Private medical stores blamed for conspiring against KTH pharmacy

Sources said that private drug stores outside the hospitals were behind the raid because of fear of declining sale in the presence of hospital-based pharmacy.

“How the drug inspector came to know about the presence of illegal drug in pharmacy on the second day of its opening,” they questioned. They added that the pharmacy had earned Rs150 million so far.

Only six packets of the drugs were seized for which KTH presented the receipt of the main store in Namak Mandi’s wholesale drug market that was also sealed.

“The first-ever case of government versus government has caused scare among the doctors and other staff working in the IBP. They regard the case as support to private business of pharmacies,” said the sources.

Kashif Aziz, the manager of IBP at the hospital, has been arrested last week in the case and former medical director Prof Rohul Muqim is also facing arrest.

Prof Rohul Muqim is a laparoscopic general surgeon and has pioneered IBP in KTH where patients pay Rs600, far less than the consultants charge in medical teaching institutions for checkup. Fee in other medical teaching institutions ranges from Rs1,000 to Rs2,100.

The pharmacy was established in KTH to ensure availability of quality and cheap drugs to patients within the hospital’s premises.

Sources said that drug stores outside hospitals were experiencing declining in their sale after establishment of the pharmacy as patients preferred to buy genuine medicines.

There has never been any case registered against a public sector hospital in the province for drug-related offences. It is the first case of its kind in the province.

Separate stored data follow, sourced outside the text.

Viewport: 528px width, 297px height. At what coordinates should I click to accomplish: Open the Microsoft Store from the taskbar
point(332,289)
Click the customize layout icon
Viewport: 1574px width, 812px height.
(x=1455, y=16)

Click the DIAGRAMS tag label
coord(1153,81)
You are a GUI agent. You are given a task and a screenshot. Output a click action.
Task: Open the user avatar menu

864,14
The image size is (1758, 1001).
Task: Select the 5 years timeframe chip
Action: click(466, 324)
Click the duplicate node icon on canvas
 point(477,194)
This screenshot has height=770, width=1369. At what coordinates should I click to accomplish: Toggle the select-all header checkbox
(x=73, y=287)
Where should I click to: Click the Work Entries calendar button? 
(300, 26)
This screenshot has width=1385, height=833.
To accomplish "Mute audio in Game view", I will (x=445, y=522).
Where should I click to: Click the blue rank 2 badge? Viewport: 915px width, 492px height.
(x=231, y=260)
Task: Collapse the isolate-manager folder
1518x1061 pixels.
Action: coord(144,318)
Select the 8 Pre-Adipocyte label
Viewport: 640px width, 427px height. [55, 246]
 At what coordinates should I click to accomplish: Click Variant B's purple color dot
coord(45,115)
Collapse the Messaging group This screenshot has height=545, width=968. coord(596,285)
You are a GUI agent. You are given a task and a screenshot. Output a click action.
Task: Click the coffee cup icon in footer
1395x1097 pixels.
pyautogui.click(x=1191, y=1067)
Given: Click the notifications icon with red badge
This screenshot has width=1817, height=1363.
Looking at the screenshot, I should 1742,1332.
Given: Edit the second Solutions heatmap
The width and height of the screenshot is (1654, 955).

However, officials said that they took samples from pharmacies in government hospitals to test their contents and price etc but never found the product spurious while the drug sample collected from KTH was tested spurious due to which FIRs were lodged.

“The case was heard by provincial quality control board four times and relevant officials of KTH were booked under Section 11 of the Drug Act, 1976,” they said.

Officials said that 27 FIRs were registered in 2018 in drug-related cases. A total of 5,621 cases were decided last year of which 4,430 were referred to drug court, they said.

Five days ago, members of the IBP committee at the hospital resigned for lack of security.

The Board of Governors of KTH had not taken any notice of the case and arrest of the IBP manager as opposed to other medical teaching institutions where such arrests couldn’t be made without the go-ahead of the BoG chairperson.

Dr Muqim was removed by health department from the post of medical director on Jan 21 over amputation of a diabetic patient’s hand. Subsequently, he was restored by court but he resigned, citing personal reasons.

Sources said that he was not in the good books of health department because he had refused to appoint certain people against the rules.

“Now, he has been dragged in fake drug case,” they said. Presently he works as in-charge professor of Surgical-C ward at the hospital.

Sources said that former medical director of the hospital registered the pharmacy in is name following approval of the health department through BoG.